A THEORY FOR THE 1-1/2 FLUID

The 1-1/2 fluid is a conformal solution in which one species has a size parameter (diameter) of zero. This ''point-particle'' species nevertheless interacts with the other component of the mixture, as the collision diameter of a point particle and a finite particle is nonzero. A great simplifying feature of this model mixture is that the point particles do not interact with each other. For hard repulsive potentials, the properties of a 1-1/2 fluid can be obtained exactly in terms of the properties of the pure fluid obtained upon removal of all the point particles.

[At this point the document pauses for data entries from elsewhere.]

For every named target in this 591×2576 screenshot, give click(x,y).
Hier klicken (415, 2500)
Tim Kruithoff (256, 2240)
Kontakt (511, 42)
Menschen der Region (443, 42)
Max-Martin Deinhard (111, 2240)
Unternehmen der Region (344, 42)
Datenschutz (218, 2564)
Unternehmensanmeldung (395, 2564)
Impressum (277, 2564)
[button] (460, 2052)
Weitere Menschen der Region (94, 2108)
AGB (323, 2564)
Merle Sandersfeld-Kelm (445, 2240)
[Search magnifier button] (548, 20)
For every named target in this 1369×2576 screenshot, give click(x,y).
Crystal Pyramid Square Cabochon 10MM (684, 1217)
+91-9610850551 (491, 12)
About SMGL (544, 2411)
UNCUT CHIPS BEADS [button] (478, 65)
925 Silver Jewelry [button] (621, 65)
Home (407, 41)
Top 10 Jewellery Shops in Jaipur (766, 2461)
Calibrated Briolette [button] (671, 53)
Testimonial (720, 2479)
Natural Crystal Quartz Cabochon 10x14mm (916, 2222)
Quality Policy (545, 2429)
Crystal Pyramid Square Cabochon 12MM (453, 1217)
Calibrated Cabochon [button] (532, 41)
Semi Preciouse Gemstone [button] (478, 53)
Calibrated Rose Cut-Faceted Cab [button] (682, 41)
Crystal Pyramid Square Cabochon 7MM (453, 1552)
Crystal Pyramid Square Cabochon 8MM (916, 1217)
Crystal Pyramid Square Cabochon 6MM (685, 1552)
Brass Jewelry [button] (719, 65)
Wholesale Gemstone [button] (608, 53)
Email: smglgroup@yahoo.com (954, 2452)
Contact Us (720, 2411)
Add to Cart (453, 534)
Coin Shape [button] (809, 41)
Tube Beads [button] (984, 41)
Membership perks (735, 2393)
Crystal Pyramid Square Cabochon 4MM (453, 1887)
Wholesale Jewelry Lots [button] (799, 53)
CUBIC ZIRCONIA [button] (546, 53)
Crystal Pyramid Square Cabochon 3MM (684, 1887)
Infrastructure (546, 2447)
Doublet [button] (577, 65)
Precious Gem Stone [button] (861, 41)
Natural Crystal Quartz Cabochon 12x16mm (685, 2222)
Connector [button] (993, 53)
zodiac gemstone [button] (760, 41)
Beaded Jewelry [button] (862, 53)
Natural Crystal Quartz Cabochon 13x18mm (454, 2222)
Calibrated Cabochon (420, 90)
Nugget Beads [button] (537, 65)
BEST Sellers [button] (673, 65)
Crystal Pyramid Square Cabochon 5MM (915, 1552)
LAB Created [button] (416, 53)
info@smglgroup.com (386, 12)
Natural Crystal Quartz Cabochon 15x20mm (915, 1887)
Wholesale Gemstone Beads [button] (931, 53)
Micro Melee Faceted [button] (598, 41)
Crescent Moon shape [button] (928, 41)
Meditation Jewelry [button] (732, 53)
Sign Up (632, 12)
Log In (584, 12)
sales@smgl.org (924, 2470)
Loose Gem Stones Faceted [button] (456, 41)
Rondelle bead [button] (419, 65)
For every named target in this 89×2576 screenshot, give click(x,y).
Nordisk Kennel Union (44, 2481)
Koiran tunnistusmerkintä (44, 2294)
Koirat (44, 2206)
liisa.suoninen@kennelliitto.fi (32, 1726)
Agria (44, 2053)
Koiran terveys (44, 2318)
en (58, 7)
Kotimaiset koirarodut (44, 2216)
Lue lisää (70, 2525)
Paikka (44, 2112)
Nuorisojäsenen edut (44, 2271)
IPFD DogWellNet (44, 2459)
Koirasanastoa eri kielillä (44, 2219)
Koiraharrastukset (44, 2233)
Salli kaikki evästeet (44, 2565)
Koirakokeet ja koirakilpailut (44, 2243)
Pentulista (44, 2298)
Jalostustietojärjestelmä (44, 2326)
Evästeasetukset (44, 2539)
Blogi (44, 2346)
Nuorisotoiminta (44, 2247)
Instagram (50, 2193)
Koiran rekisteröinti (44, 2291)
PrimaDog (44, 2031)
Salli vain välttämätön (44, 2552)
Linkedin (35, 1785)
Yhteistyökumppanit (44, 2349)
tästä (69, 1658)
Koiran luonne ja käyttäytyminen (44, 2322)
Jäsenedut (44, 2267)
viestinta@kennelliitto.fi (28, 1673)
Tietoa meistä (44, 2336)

For other potentials, the properties of the 1-1/2 fluid can be obtained only approximately. We develop two approaches to the description of the 1-1/2 fluid, both based on the methods of diagrammatic expansion and topological reduction. The first approach is an extended virial treatment, in which the free energy is expanded in the density p(1) of the full-sized species, keeping to all orders terms in the density p(2) of the point particles. A complementary approach takes the pure full-sized fluid as a reference, keeping all terms to p(1) while expanding in p(2). Monte Carlo simulation is used to show that, properly formulated, an expansion containing only terms first order in p(2) is capable of describing 1-1/2 fluid properties over a very broad range of conditions. (C) 1995 American Institute of Physics.